Legislature’s 2022 Regular Session less damaging than feared

By Delegate John Doyle - Report From the Legislature | Apr 1, 2022

The 2022 Regular Session of the State Legislature closed at midnight on March 12.

A few good things happened in the session, many of which were the defeat of bills I thought quite bad. One good bill restored the film tax credit.

The worst of those defeated was the so-called “antiracism” bill, which would have set rules by which teachers in public schools could discuss race. Those rules were so nebulous that their effect, in my view, would have been to completely stifle discussion of race.

Every anti-LBGTQ bill was defeated. One of those bills would have overridden 15 local municipal ordinances (some in Jefferson County) banning anti-LGBTQ discrimination in employment, housing and public places. Another bill would have overturned local bans on conversion therapy (attempts to transform gay children into straight ones). And the Human Rights Commission was saved for another year.

An attempt to gut the Aboveground Storage Tank Act was defeated for the second year in a row. This law came from the Great Elk River Chemical Spill of 2014, when 300,000 people in and near Charleston were denied clean drinking water for weeks, due to negligence on the part of a now-defunct chemical company. A very strong anti-chemical spill law was passed by the Legislature that year, but has been weakened twice since. This year’s bill (like last year’s) would have removed most of the remaining rules protecting citizens.

An attempt to exempt huge solar arrays from local zoning was defeated.
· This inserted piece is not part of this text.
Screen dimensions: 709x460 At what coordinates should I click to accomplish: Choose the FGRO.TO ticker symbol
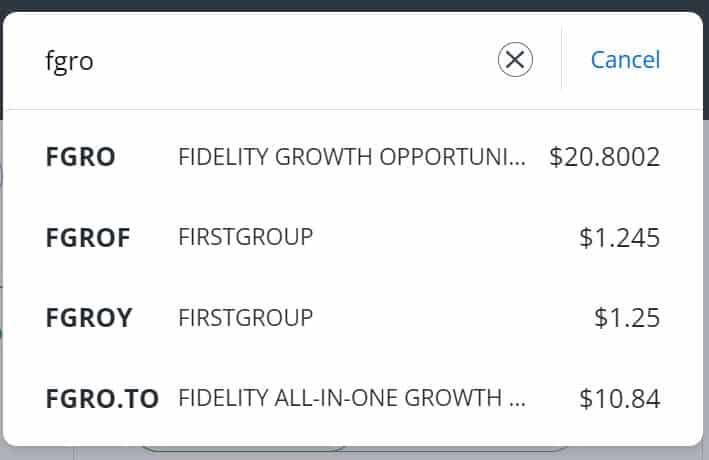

The bill was sponsored by Jefferson County Delegates Wayne Clark (the lead sponsor) and Paul Espinosa, Berkeley County Delegate Jason Barrett and others. It would have guaranteed that large solar arrays (like the 800-acre one proposed for a farm in the Kabletown district) could be legally located anywhere in our county, even adjacent to a residential subdivision, as a matter of right. The Jefferson County Planning Commission would have been prohibited from requiring even setback distances or screening. I was unable to stop the bill in the House, but our two senators, Hannah Geffert and Patricia Rucker, worked hard to kill this bill in the Senate.

On the “bad” side, a bill that would have made critically needed improvements to our foster care system was killed by Senate Finance Chair Eric Tarr. A bill limiting prices for insulin also died.

A bill permitting micro-schools and learning pods was passed. “Learning pods” are a collective version of homeschooling. A “micro-school” is an actual school, run by parents with no supervision by state or county school boards. In a move rich with irony, the House amended the original Senate version (which called for a limit of 100 students per school) by removing the size limit completely. Such a “micro” school could now theoretically become the largest high school in our state!

And we passed a bill eliminating the West Virginia Library Commission. This bill emerged from the brain of West Virginia Department of Arts, Culture and History Curator Randall Reid-Smith, at the last moment, and may mean the eventual death-knell of state support for public libraries.

We’re having two town hall meetings this month, to discuss the major decisions made in this year’s legislative session and answer audience questions. One is at 7 p.m. on April 12, in the Shepherdstown Community Club’s War Memorial Building (corner of German and King Streets in Shepherdstown). The other is at 1 p.m. on April 16, in the Bolivar-Harpers Ferry Public Library (Clay Street in Bolivar). The public is invited to attend both.